Education and Training

• Rutgers University, BA (Dr. Tom Montville), 2005
• Rockefeller University, Research Assistant (Drs Sohail Malik and Robert Roeder), 2005-11
• University of Vermont, PhD (Dr. Matthew Wargo), 2011-18
• Rocky Mountain Laboratories (NIAID), Postdoctoral Training (Dr. Ted Hackstadt), 2018-24

Research Interests

• Rocky Mountain spotted fever is arguably the most deadly tickborne diesase, with historical mortality rates in some locations exceeding 65%. This disease is caused by Rickettsia rickettsii, an obligate intracellular bacteria that is vectored by multiple tick species relevant to human health. The disease has been endemic to Western Montana into Idaho, and in Brazil. However today there is higher prevalence of the disease in the American Southwest where R. rickettsii is vectored by the brown dog tick, and the disease occurs throughout the continental United States. When introduced into the host via tick bite, R. rickettsii invades host cells, rapidly escapes into the cytosol, and establishes a replicative niche through the modification of host cell metabolism using secreted effectors.
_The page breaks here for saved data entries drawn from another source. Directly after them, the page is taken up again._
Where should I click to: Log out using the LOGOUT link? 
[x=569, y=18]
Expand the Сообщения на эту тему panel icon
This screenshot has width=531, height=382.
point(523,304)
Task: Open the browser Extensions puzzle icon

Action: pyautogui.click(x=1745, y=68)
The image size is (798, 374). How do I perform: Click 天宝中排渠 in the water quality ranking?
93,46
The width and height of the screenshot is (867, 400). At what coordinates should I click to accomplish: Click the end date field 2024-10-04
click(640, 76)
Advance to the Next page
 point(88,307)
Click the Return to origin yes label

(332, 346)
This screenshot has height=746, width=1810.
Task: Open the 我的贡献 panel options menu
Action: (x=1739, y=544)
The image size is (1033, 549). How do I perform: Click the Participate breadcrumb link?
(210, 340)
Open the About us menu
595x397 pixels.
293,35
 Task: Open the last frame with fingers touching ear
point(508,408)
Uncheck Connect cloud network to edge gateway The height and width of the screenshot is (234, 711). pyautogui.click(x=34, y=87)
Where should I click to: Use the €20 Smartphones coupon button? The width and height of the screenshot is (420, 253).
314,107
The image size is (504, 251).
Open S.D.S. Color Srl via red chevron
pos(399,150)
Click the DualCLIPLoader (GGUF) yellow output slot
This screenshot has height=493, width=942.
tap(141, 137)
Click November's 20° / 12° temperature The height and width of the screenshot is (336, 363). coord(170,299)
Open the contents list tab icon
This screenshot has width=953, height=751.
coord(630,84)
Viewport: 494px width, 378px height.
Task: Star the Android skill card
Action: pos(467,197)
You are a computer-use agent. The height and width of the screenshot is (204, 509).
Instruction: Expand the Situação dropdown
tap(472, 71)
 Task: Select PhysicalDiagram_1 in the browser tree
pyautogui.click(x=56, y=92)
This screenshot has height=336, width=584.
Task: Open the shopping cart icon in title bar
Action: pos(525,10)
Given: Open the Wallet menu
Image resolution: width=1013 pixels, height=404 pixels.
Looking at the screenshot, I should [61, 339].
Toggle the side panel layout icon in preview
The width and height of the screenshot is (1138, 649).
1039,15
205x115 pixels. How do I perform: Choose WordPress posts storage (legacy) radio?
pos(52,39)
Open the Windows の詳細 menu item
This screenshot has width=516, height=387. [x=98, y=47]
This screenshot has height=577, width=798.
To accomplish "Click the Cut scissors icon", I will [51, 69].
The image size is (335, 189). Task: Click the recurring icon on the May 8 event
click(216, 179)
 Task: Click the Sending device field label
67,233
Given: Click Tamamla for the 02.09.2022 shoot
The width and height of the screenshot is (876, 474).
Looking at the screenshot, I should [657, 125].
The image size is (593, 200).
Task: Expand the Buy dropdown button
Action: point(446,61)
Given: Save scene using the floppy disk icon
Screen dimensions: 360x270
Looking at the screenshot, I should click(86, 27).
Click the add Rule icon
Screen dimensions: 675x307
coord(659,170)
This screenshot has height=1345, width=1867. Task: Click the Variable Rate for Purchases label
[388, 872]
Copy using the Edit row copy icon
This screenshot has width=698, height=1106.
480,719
Most famously, rickettsia of the spotted fever group are typically capable of coopting host-cell actin to achieve motility and spread from one host cell to another, a feature critical for virulence.
• During my postdoctoral training in Ted Hackstadt’s laboratory, we discovered a rickettsial protein, RoaM (regulator of actin-based motility), that negatively regulates the production of actin tails and the expression of several hypothetical proteins, including various secreted effectors. These findings are particularly exciting because little is known about how R. rickettsii senses and responds to changing environments as the bacteria transitions through its zoonotic cycle from arthropod vector, to vertebrate host, and back again. This is in part because rickettsia possess a reduced genome, a typical evolutionary adaptation found in organisms with a parasitic life cycle. Even considering the reduced size of the genome, rickettsia possess a smaller proportion of bioinformatically identifiable regulators compared to model bacteria such as Escherichia coli or Pseudomonas aeruginosa. Further, we found that roaM is strongly selected against in cell culture and loss or truncation of roaM results in hyper-spreading mutants. Genomic sequencing of various rickettsia suggests that many experiments have inadvertently been performed with hyper-spreading strains and some observed phenotypes in the literature have been misattributed due to the passage of rickettsia strains tending to quickly result in the generation of hyper-spreaders.
• Determining how R. rickettsii successfully navigates the transitions between ticks and vertebrate hosts by sensing and responding to environmental changes is a central theme in my laboratory. To investigate this topic, we use a combination of bacterial genetics, microscopy, and biochemistry. Specific questions include building on what we know about RoaM so far and determining the mechanism behind the repression of actin-based motility. We will also investigate the functions are of RoaM-regulated effectors on host cells. Finally we will expand on our previous work developing genetic tools for rickettsia. Because rickettsia are obligate intracellular bacteria with little known about the details of their transcription and translation, they have long been considered genetically intractable. We were successfully able to generate a recombinant knockout for roaM, developed an anhydrotetracycline-inducible expression system, and CRISPRi plasmid for R. rickettsii. Fine tuning and building on these systems to make them more reliable and add new facets will greatly contribute to the ability of laboratories to study rickettsial biology.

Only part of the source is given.